Work to complete:
What is needed is an exact copy of the lines in the entries below from the one holding "Task: Open Subway Surf game" through the one holding "the param2 Filter", pictures excluded.

Available data:
· · · · · · ·

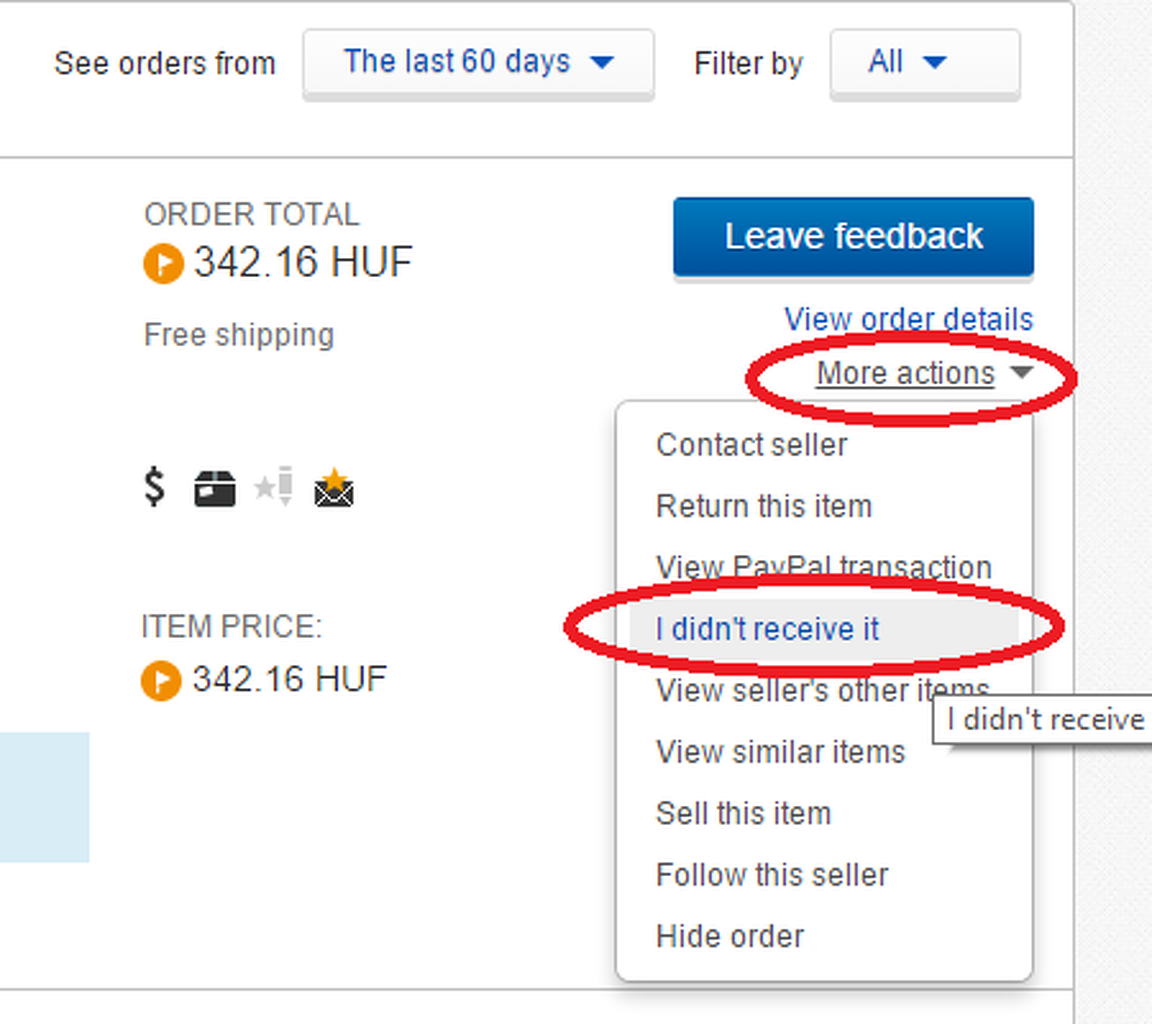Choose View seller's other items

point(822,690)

· · · · · · ·

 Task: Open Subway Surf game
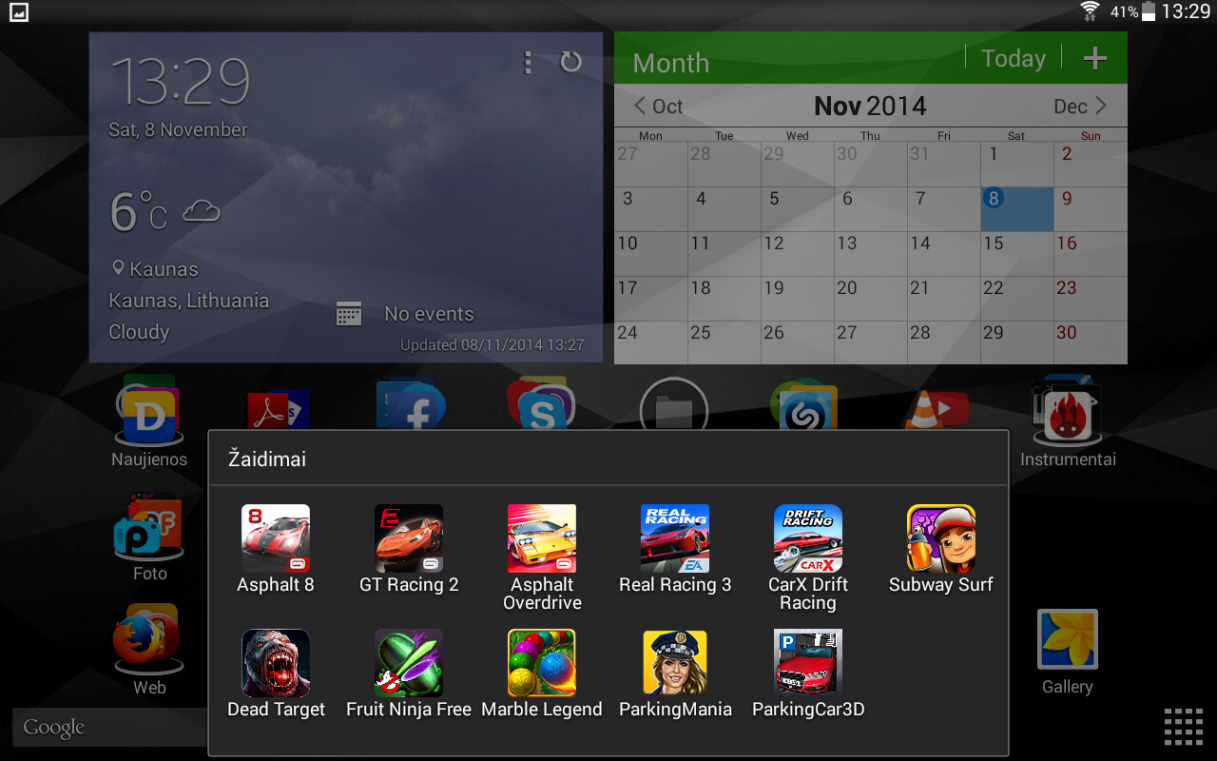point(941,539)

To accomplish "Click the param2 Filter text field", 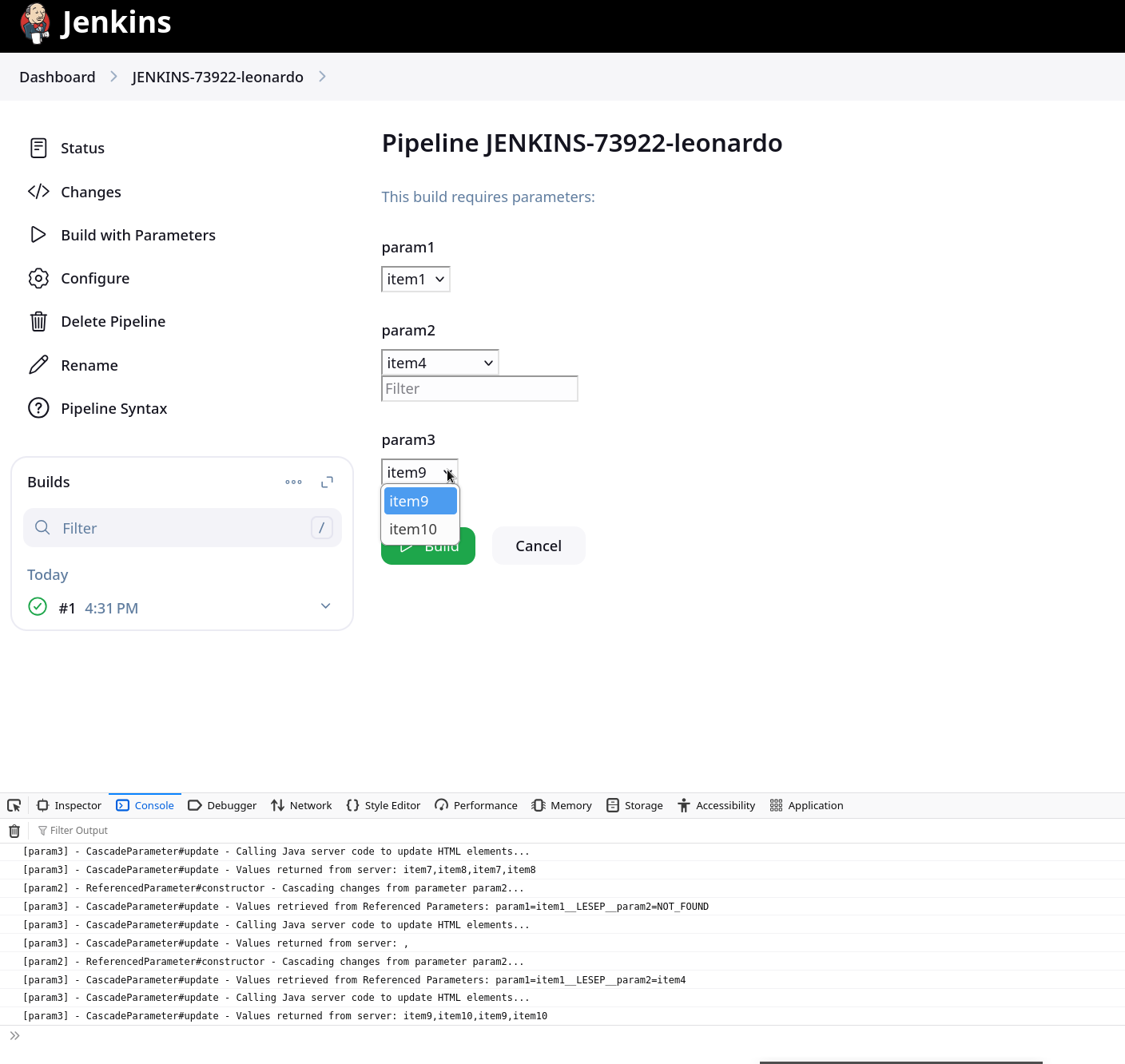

· · · · · · ·

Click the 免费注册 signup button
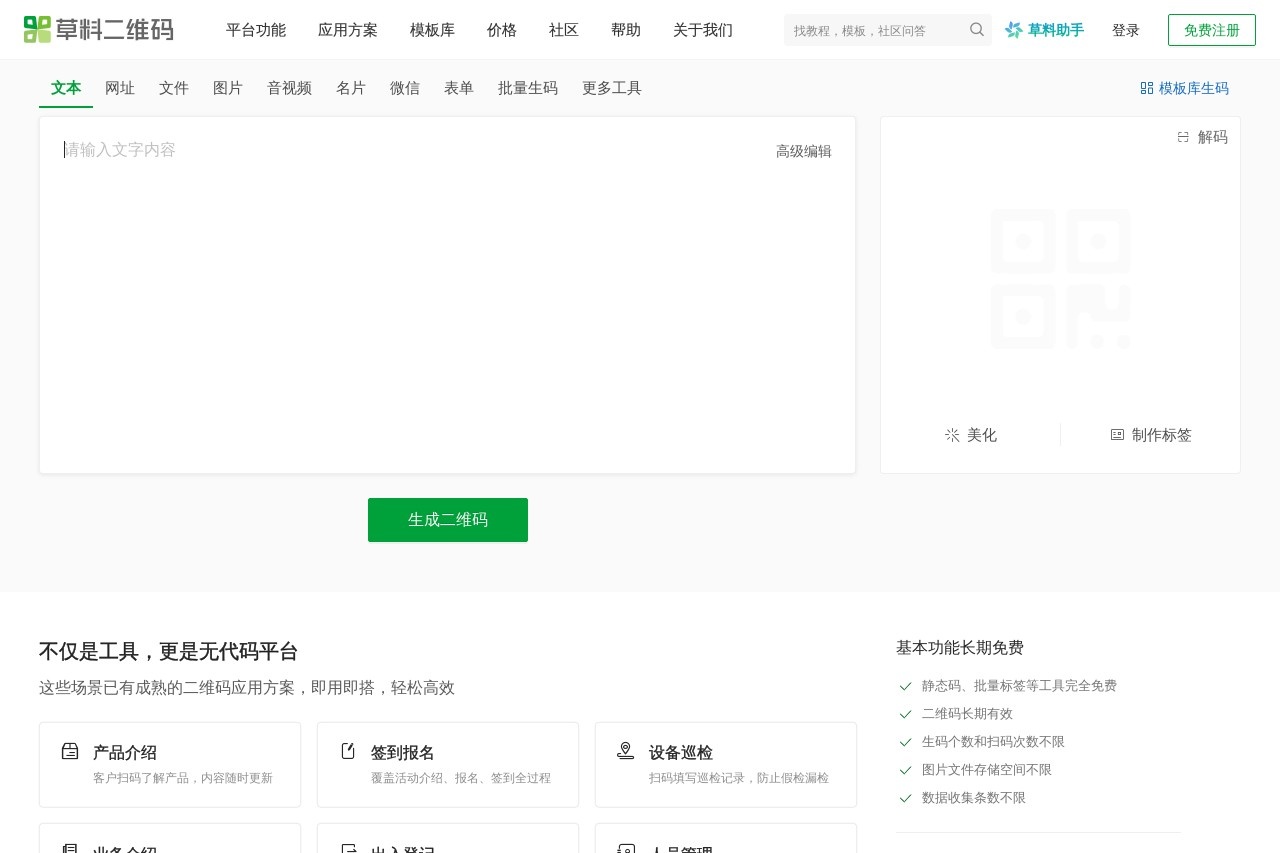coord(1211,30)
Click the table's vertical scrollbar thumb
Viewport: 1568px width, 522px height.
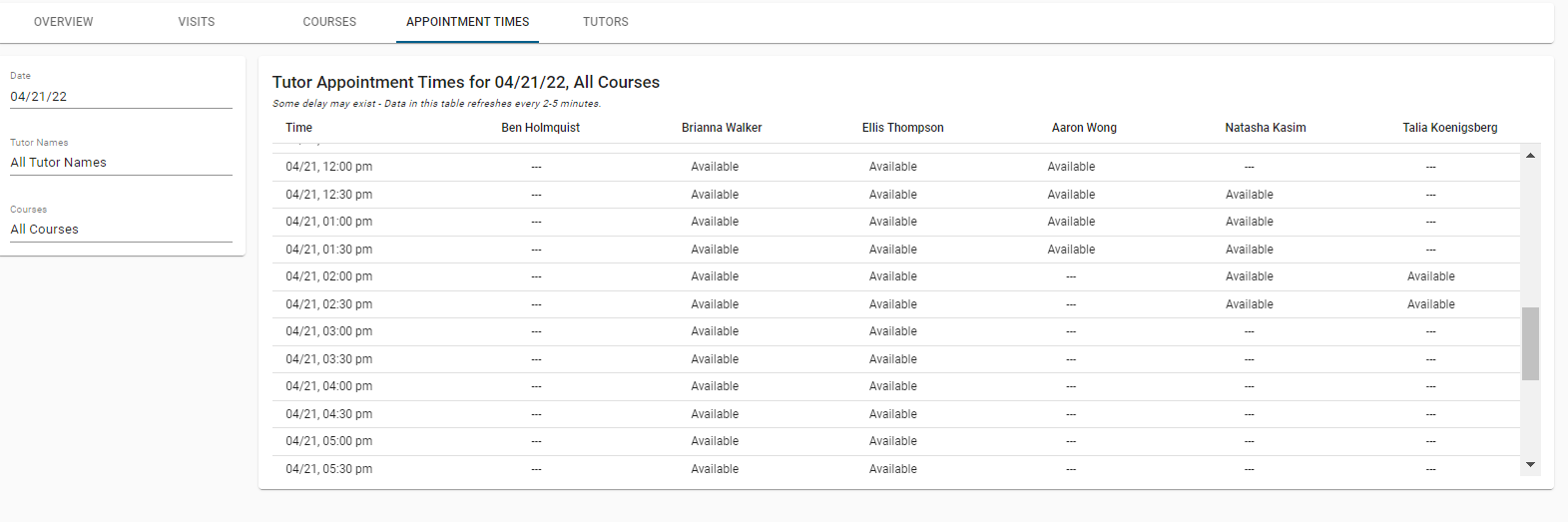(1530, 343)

· · · · · · ·

Answer box:
 Task: Open Subway Surf game
point(941,539)

To accomplish "Click the param2 Filter text field", 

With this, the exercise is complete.